Where does the word "screenshot" show up in the records? Copy every line that has it.

> [SUPPLIED RECORDS]:
%%

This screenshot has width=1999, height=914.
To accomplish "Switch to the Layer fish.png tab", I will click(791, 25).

%%
%%

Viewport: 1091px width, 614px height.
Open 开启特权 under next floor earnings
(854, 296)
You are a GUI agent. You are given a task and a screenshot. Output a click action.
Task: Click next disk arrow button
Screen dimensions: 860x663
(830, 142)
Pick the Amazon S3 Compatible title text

%%

> [YOUR RESPONSE]:
This screenshot has width=1999, height=914.
You are a GUI agent. You are given a task and a screenshot. Output a click action.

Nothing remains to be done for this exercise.